Who Won the Presidential Debates?

The objective of a Presidential Debate is not to win it on points. Perspiration on Nixon's brow did not lose his contest with Kennedy on debating points. The format of a debate has simply been used to provide another opportunity for the candidates to try to influence voters in our TV-dominated culture.

The real winner of the Presidential debates is the candidate who can use that format more effectively to draw voters to conclude he or she would better serve the voters' private interests. Part of being effective at achieving that goal is convincing the media that he or she won the debate--not on debating points but as a Public Relations victory. The majority of voters do not make up their own minds, nor know how or care to judge a performance on debating points. They rely on the media to tell them what to think.

Those of us who analyze a debate on the basis of fine points of fact and argumenting strategy fail to recognize that the Presidential election is not a method of selecting the best debater in the country. (Hopefully, if needed, the eventual President could hire a good debater for the White House staff.) No, the objective is to force undecided viewers and listeners to focus on the issues that the next President will have to resolve on their behalf and to persuade them that he or she is more likely reliably to accomplish favorable results. (Another objective is to avoid making the kind of gaf that people will remember long after election day.)

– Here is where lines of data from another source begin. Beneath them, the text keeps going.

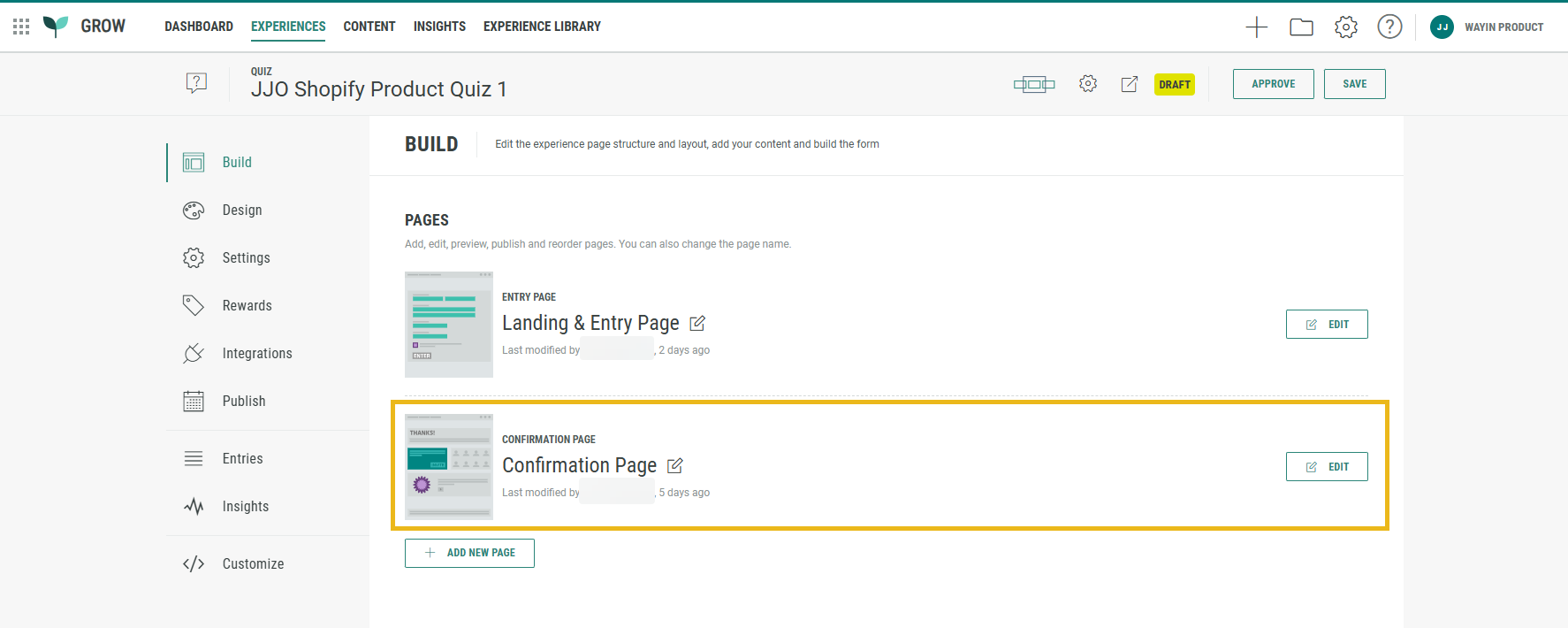The height and width of the screenshot is (628, 1568).
Task: Open the experience flow diagram icon
Action: click(x=1033, y=84)
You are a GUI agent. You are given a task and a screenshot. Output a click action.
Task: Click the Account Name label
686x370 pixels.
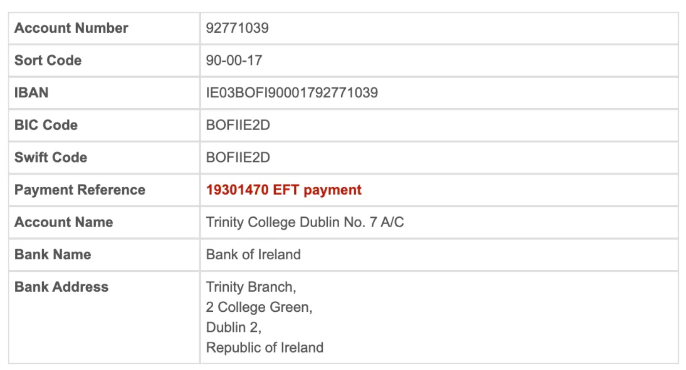64,222
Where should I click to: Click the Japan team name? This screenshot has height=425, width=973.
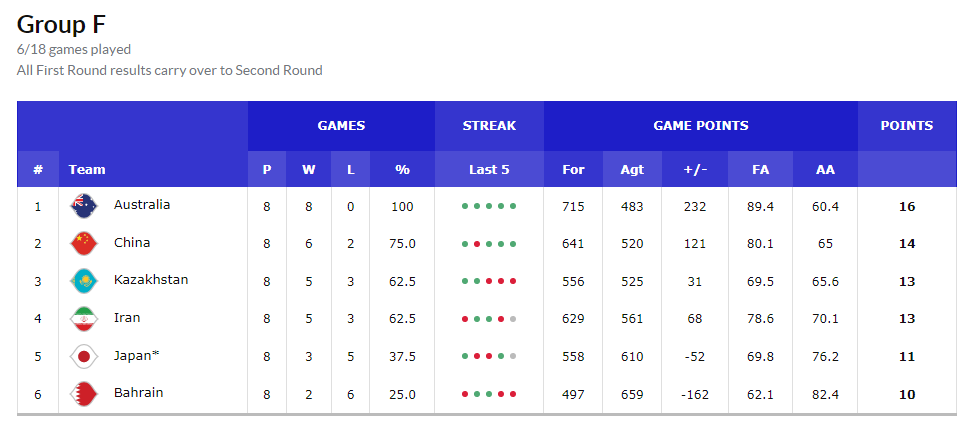[136, 355]
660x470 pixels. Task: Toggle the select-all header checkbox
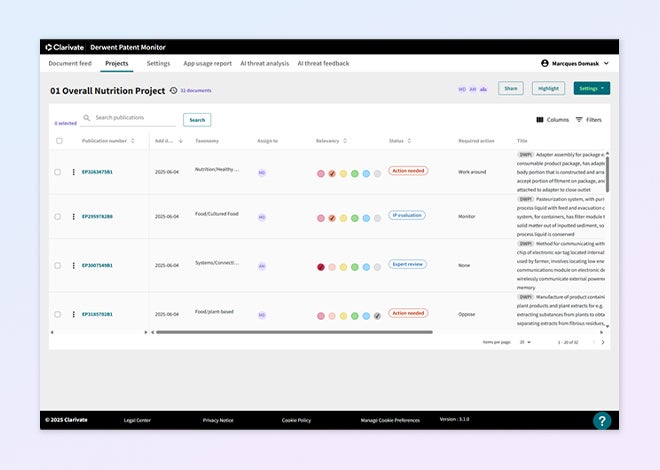point(58,141)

Those who judge the debates on debating points are unlikely to be undecided voters. The only ones whose voting behavior will be influenced by the debates are probably those whose minds will be made up by information spoon-feeders in the public media anyway. That's what made Ronald Reagan such a memorable and loved President--he was an effective influencer, regardless of the policies he espoused or executed. The winner of the Presidential debates is always the one who knows how to use them to push fence-sitters over to his or her side.